Елене по-своему вторит критик из еженедельника Telerama (аналог русской «Афиши») Оливье Сена. Он рассказывает будущим посетителям, что происходит с искусством, когда прекрасное попадает в руки правящего режима. «Политика и искусство, – говорит он, – вряд ли могут ужиться. Речь же идет о разном восприятии окружающего: для политики нет человека, есть масса, для искусства - наоборот. Вот почему государство просто не компетентно в вопросах искусства. В то же время художник – не больший политик, чем обычный гражданин... Сталинский реализм на корню уничтожил авангардистов. И чтобы появилось хотя бы что-то, отдаленно напоминающее их по силе голоса, пришлось ждать 1972 года... Хотя, откровенно говоря, вне политического контекста произведения соц-арта кажутся банальными, простецкими и иногда просто грубыми, за исключением, может быть, некоторых».

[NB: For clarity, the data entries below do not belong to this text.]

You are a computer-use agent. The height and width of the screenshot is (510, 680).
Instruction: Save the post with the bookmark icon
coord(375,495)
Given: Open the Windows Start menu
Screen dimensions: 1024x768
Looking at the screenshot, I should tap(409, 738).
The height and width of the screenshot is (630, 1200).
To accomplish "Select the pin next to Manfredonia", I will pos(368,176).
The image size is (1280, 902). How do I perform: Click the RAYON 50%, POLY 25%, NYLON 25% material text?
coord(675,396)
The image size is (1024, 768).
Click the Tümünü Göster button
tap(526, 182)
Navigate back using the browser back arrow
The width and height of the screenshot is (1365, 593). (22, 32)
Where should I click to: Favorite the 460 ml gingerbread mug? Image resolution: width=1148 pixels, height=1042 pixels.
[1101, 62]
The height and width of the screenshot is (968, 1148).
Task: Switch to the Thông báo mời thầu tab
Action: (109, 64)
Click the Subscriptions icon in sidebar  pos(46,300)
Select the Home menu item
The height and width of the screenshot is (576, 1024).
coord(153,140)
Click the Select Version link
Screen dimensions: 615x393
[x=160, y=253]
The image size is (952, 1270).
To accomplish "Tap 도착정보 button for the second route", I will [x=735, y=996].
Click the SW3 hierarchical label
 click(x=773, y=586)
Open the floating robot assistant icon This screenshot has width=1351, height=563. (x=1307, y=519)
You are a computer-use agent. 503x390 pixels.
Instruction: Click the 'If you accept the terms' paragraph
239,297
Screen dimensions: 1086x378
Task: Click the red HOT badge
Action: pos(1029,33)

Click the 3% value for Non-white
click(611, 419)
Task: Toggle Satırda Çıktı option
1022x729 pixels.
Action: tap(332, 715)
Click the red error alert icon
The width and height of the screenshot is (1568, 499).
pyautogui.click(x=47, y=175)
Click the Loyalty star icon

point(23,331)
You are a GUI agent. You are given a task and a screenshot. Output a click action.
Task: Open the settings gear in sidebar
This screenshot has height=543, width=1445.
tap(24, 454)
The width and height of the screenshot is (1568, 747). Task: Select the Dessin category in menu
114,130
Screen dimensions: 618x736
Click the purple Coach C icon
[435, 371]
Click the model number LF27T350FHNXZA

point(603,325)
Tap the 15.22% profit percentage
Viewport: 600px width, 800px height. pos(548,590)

Artcult («Арткульт») идет дальше и увязывает содержание выставки с русской современностью, интерпретируя ее, как водится, на свой, французский манер: «Этот способ – разоблачать с помощью искусства – вызывает такое же раздражение у власти, как и статьи некоторых журналистов, высказывающихся против войны в Чечне. Само собой разумеется, рисовать карикатуры на политических деятелей и сейчас в России все так же рискованно, несмотря на капитализм по-китайски, правда, именно там демократия остается идеалом, весьма далеким от реальности».
Французы читают и приходят. Уходят довольные, хотя признаются, что «понятно, к сожалению, не все. Хочется побольше объяснительных материалов на французском». Спрашивают книгу отзывов, чтобы оставить благодарственную надпись. Ее нет – волевым решением изъята из обращения. Печальный опыт предыдущей выставки: антисемитские ругательства были почти на каждой странице, повторять эксперимент не хочется.